[[ Recorded information, beginning ]]

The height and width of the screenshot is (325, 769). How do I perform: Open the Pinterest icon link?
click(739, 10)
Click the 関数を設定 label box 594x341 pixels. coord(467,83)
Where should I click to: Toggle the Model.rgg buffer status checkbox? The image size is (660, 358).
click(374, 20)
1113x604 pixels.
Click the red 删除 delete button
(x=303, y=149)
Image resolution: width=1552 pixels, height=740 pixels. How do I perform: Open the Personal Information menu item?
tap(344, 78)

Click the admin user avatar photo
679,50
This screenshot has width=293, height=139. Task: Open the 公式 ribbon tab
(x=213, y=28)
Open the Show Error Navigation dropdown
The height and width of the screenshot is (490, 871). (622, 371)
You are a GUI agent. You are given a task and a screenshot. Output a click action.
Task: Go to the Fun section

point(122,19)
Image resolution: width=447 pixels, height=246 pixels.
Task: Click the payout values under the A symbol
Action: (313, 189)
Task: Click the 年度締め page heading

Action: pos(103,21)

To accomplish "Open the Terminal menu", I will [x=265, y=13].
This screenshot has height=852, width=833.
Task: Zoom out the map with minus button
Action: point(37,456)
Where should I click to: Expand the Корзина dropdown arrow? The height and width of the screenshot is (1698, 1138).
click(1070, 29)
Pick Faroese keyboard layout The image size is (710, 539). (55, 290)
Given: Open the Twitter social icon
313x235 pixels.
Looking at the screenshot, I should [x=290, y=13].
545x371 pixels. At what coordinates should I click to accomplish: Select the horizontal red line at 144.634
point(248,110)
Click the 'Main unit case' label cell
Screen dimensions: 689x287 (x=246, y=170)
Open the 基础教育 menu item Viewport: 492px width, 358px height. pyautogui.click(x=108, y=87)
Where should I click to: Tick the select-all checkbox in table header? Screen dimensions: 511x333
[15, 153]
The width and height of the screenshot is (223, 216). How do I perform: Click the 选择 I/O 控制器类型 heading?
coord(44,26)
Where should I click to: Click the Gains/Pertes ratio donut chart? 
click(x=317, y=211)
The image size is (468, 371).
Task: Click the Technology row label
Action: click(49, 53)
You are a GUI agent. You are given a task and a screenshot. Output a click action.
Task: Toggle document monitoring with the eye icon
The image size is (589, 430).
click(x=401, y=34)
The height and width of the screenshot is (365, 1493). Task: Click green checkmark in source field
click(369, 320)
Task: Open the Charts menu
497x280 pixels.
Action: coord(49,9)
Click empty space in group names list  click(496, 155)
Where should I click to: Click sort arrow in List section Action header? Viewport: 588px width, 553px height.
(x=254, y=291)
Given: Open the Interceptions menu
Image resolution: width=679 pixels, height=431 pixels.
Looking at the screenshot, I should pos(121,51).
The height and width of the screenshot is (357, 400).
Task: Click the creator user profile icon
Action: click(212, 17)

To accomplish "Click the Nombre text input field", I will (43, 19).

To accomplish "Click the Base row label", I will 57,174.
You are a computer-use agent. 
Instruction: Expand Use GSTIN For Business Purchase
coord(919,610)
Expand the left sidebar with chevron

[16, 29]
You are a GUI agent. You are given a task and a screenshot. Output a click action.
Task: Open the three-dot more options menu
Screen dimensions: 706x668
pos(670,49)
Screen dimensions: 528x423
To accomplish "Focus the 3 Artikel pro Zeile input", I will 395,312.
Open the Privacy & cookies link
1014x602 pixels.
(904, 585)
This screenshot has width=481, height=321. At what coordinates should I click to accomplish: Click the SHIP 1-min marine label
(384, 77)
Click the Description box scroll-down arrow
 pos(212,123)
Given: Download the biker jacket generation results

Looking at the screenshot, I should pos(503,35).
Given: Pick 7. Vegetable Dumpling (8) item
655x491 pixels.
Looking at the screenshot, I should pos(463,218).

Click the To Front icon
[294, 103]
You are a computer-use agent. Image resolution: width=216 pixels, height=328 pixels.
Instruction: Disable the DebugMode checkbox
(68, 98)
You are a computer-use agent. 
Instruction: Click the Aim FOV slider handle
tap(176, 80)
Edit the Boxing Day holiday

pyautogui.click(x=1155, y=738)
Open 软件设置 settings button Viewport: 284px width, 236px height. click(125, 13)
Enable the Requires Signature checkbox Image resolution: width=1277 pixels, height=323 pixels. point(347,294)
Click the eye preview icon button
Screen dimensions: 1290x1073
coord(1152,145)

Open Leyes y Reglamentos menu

[[ Recorded information, end ]]

§ Exercise instructions
Lines containing the word "input": copy every one of them from the records above.

§ Response area
To accomplish "Click the Nombre text input field", I will (43, 19).
To accomplish "Focus the 3 Artikel pro Zeile input", I will 395,312.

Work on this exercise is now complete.